Inhorn's insights (1994, 1996) about childless women in urban Egypt is an example of research that is not part of mainstream demography but can inform demographic research. In this society, particularly among poor migrants who have moved from rural to urban centers, women's status and power are so powerfully tied to the bearing and raising of children that to be childless is a disaster. When these women moved to the city, they lost other sources of power, income, and even identity, and those losses made children even more important. Inhorn lived and talked with women who were searching for cures to their infertility and came to understand the cultural necessity of bearing children for women in this part of the world. She notes that ''indeed, it is from the study of infertility that issues of pronatalism, or child desire, are perhaps best understood. Namely, those who are missing children and who therefore have had much cause to reflect on their object of desire are often in the best position to articulate why children are so very important on a number of levels, ranging from the personal to the political'' (Inhorn 1996: 234).

She connects the attitudes of infertile women with the (often negative) responses to the government's family planning program, arguing that ''such programs as state-sponsored population control in Egypt, which 'target' women, have literally operated in the dark with regard to the real knowledge, attitudes and practices of their female constituencies. Given this inattention to women's lives and desires (let alone the almost complete neglect of men in population discourse), it should come as no surprise that Egypt's population control efforts have been judged to be weak and ineffective'' (Inhorn 1996: 236-237). Here, then, we have clues about the underlying reasons that women want children and how those reasons, and the social context generally, might derail or slow down the government's family planning efforts.

Another angle on the meaning of motherhood and the ways that it is written into policies, practices, and technologies comes from research on the new reproductive technologies. This research (Rapp 1990,1998; Hartouni 1997; Franklin 1995) suggests how ''new technologies fall onto older cultural terrains, where women interpret their options in light of prior and contradictory meanings of pregnancy and childbearing'' (Rapp 1990: 41). Hartouni (1997) argued that these technologies—with their different roles for biological mother, gestational mother, and social mother, for example— challenge definitions once thought stable. Called into question by this ''radical transformation of reproductive practices and processes'' (Hartouni 1997: 83) are ''the social relations and practices that constitute what are called mother, father, and family'' (Hartouni 1997: 83). This work on motherhood, pregnancy, childlessness, and families suggests ways of approaching questions of motherhood, fertility, and pregnancy from new angles in order to illuminate the ways that fertility and reproduction are negotiated and mediated by individuals, families, communities, and states.

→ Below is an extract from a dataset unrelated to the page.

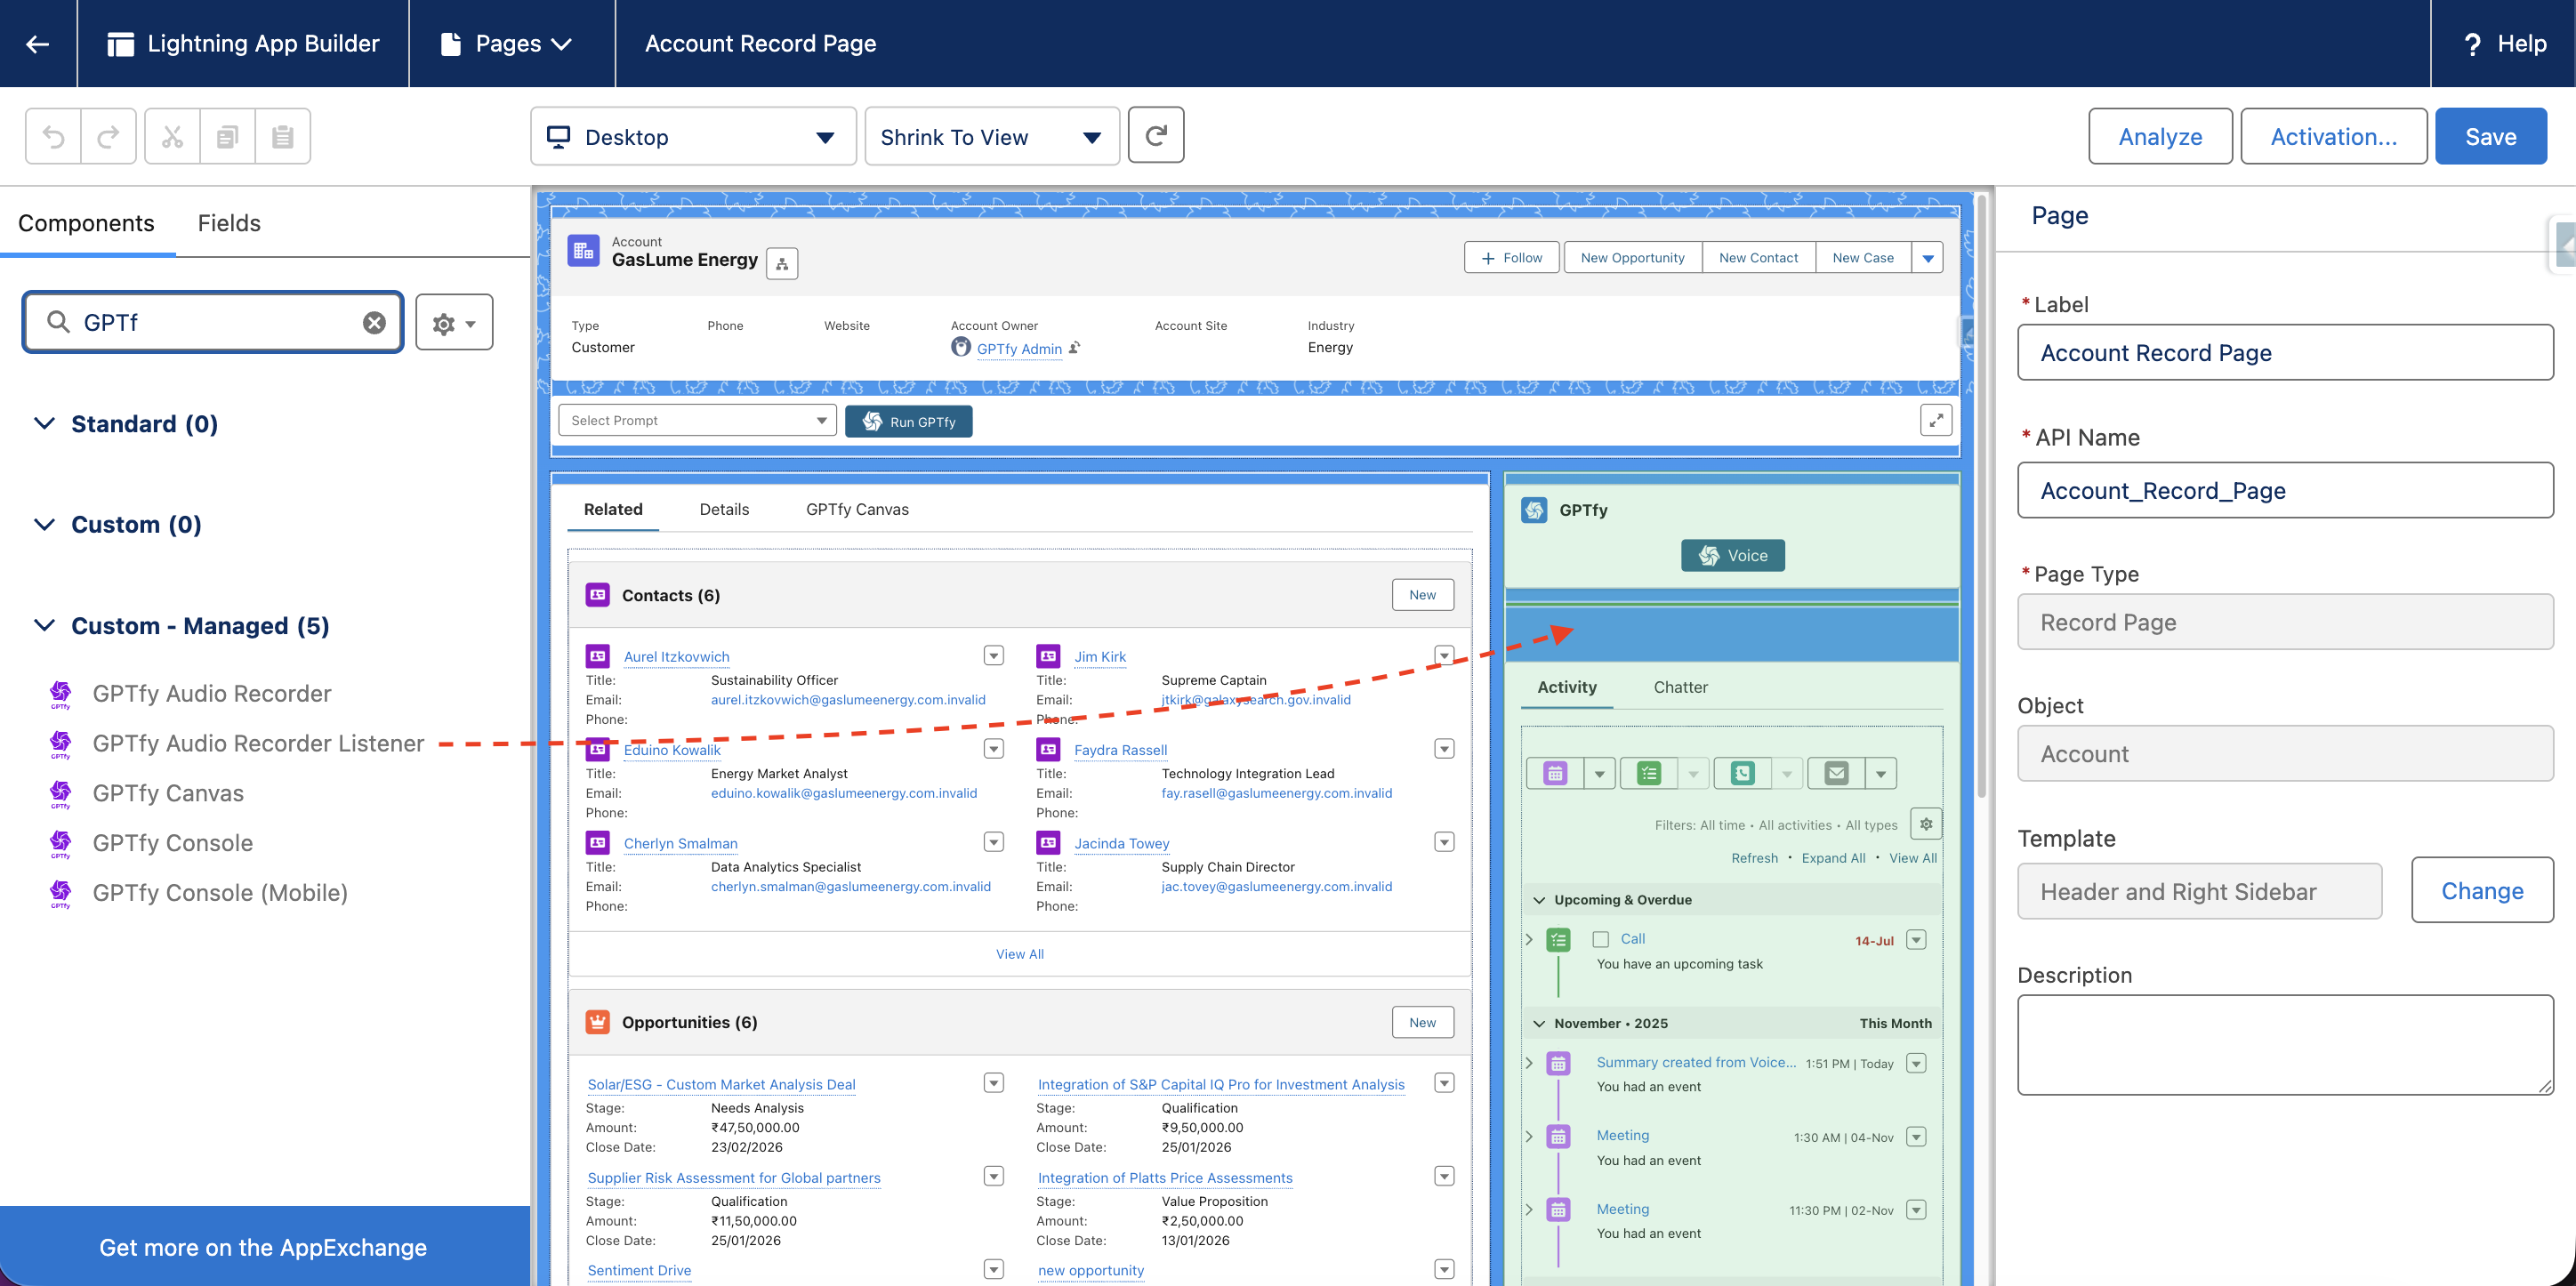Click the activity filter gear icon
This screenshot has height=1286, width=2576.
pyautogui.click(x=1925, y=824)
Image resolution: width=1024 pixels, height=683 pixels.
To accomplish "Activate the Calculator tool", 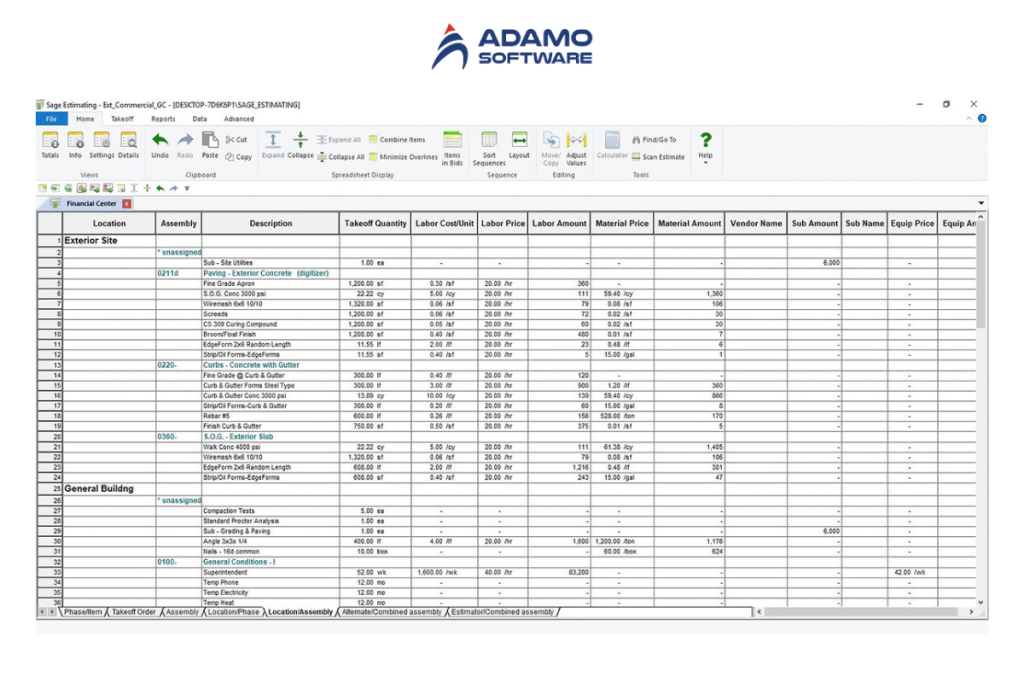I will [612, 143].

All of these areas, and many more that have not been mentioned, suggest the possible contributions from this rich literature. Much of this research takes a step back from the usual goals of demography—of finding the way a particular behavior or status influences a particular demographic outcome. The focus, then, is often not on demographic processes but rather encompasses work that lies outside of demography's traditional scope. In that richness and scope—with its strong connections to demographic processes—lie its strong potential for enriching and enlarging our understandings of gender and demographic processes.